Dataset excerpts:
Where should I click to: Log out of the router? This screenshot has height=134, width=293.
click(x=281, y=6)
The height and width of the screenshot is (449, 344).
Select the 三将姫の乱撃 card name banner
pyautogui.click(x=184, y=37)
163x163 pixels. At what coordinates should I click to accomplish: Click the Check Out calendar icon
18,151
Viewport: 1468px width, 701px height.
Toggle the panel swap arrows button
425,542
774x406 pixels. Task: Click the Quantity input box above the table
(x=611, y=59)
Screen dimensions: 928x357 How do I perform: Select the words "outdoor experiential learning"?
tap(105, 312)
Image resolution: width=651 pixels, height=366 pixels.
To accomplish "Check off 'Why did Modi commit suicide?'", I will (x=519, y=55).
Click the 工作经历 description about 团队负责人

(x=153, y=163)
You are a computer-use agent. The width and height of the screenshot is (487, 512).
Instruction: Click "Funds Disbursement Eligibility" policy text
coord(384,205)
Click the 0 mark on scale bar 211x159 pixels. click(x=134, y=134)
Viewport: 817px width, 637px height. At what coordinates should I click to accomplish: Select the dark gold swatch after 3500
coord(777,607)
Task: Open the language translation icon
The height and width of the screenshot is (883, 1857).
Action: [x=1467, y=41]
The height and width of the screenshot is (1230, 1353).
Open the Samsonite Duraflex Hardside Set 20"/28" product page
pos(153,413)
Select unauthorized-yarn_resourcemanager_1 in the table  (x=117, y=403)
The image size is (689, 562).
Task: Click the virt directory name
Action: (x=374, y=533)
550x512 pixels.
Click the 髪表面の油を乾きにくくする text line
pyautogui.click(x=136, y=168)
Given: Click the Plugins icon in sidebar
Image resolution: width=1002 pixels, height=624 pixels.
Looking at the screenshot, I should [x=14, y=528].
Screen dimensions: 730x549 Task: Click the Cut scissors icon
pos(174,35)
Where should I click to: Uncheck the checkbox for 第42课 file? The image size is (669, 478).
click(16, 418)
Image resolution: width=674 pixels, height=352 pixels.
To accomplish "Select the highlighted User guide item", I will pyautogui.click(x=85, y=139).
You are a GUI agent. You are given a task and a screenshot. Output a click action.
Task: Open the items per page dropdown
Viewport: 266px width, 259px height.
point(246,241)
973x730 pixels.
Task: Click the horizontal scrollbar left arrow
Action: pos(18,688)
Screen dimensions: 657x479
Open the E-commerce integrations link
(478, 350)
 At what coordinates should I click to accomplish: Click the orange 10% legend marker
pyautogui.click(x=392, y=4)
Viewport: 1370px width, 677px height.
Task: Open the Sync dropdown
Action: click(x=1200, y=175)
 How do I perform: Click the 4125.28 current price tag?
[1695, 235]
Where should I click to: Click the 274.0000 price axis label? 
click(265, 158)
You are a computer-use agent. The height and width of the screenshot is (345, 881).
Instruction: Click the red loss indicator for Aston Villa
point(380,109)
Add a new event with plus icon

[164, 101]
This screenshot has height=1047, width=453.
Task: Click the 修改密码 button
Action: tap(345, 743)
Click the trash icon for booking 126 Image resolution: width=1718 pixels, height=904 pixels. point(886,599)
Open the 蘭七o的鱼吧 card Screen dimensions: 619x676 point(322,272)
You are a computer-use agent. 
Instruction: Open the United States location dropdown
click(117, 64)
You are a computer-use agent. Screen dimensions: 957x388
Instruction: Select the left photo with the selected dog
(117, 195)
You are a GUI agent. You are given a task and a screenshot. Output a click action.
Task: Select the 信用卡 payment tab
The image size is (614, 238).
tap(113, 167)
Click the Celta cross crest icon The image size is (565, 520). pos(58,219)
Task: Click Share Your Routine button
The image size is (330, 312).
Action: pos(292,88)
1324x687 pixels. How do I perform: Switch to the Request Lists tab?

Required action: Take the entries above and copy out all lines with the string "computer".

Answer below:
You are a computer-use agent. The width and height of the screenshot is (487, 512).
You are a computer-use agent. The height and width of the screenshot is (345, 881).
You are a computer-use agent. 
You are a computer-use agent. Screen dimensions: 957x388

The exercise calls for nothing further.